=== Extrait du texte ===
C’est le discours de la mère, qui a peur pour sa fille, peur qu’elle ne sombre dans la précarité en ayant un enfant sans avoir pu établir un certain confort économique. Il y a également la logique de l’enfant projet, où l’enfant doit être voulu et ne pas arriver comme un cheveu sur la soupe. C’est le discours porté par le père, dans une vision gestionnaire de la vie privée. Avoir un enfant, c’est quelque chose qui se décide à deux, c’est un projet qui mûrit.

Les autres personnes de la liste des « personnages secondaires » citées dans l’entretien ont un rôle d’accompagnement. Il s’agit d’être là physiquement pour les amis sur place qui l’accompagnent aux différents rendez-vous. Ainsi, même si elle est énervée par le fait que ses amis lui rappellent souvent que l’IVG est la meilleure solution, elle ne leur en veut pas car elle sait qu’ils veulent qu’elle souffre le moins possible. C’est aussi une écoute particulière, notamment de la part de sa soeur, qui lui permet de se sentir bien avec sa décision. Lisa, quant à elle, a un rôle de miroir et d’alliée contre les hommes et leur importance dans la décision. On notera que les deux jeunes femmes expriment une certaine violence à l’égard des hommes impliqués (« on jette nos mecs »). La présence de Lisa dans ce récit permet de prendre en compte une manifestation de la domination masculine.

Examinons les éléments qui nous permettent de comprendre comment Sophie a vécu cet événement. Dans ce récit, la jeune femme qui vit un avortement n’est pas une mère. C’est-à-dire qu’elle n’a pas (ou pas encore) d’enfant. Ce fait paraît important à souligner car entrer dans la maternité, c’est accéder à un statut particulier, qui représente une réussite. Etre mère est très positivement connoté.

Si la maternité, et particulièrement la grossesse, favorise une réflexivité positive, un travail sur soi(82), en revanche l’expérience de l’IVG, ce « refus de maternité », renvoie une image négative de soi. De plus, lorsque les lieux médicaux sont les mêmes (ici la salle d’attente d’un cabinet de gynécologie, avec des dames « qui étaient toutes plus enceintes les unes que les autres »), Sophie est sans cesse confrontée au fait qu’elle fait un choix qui va dans le sens contraire de ce qui se passe là. Les codes de l’examen médical sont aussi inversés : ainsi, un embryon « bien implanté » représente une mauvaise nouvelle.
===
Consigne:
Poursuivez le texte sur l'expérience de l'IVG à la suite de sa dernière phrase.
=== Entrées présentées ===
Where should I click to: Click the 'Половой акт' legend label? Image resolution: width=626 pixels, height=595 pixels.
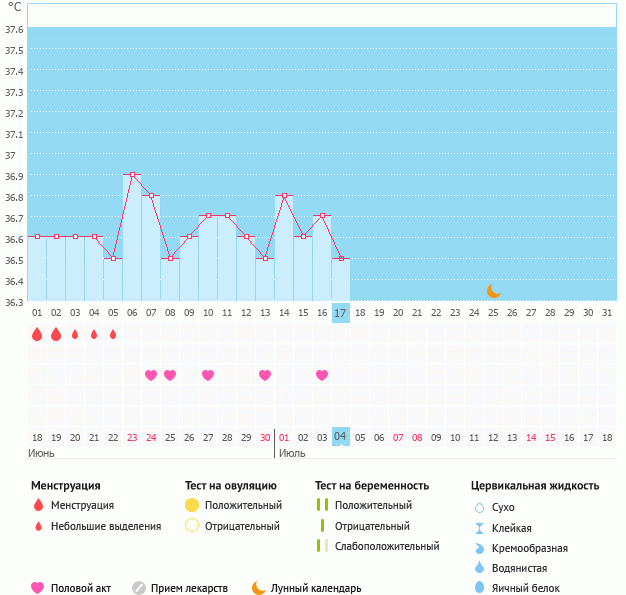[84, 588]
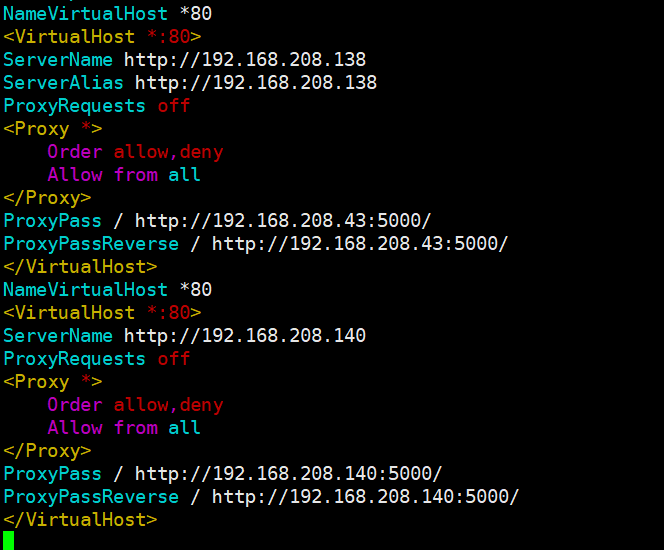Click ProxyPassReverse URL with 192.168.208.43:5000
The height and width of the screenshot is (550, 664).
coord(360,244)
===
Réponse:
Il y a dans l’IVG un double mouvement de la femme qui refuse la maternité et de la maternité qui se refuse à elle. Avorter renvoie à un échec, à une incapacité, et touche à l’image de soi. Ici, dans l’entretien, nous voyons Sophie qui jette un regard critique sur sa situation de vie, qu’elle décrit avec des termes négatifs. Il semblerait qu’elle déplore de ne pas être en mesure d’accueillir cet enfant. Par ailleurs, elle semble aussi porter un jugement négatif sur le fait qu’elle n’ait pas évité cette grossesse.

L’intervention en elle-même était par médicaments. Sophie a été choquée par les réactions de son corps : la douleur, le sang, la durée de l’événement lui ont fait regretter d’avoir choisi cette méthode.

Ainsi cet entretien de pré-enquête a ouvert de nombreuses pistes et, par sa richesse même, a créé un certain chaos qui bloquait toute progression.

82 Menuel J., 2011, Devenir enceinte, Socialisation et normalisation pendant la grossesse : Processus, réceptions, effets, mémoire de Master 2 : sociologie, EHESS : « Le devenir mère est également devenu un objet de travail sur soi, une expérience marquante qui doit être source de réflexion personnelle ».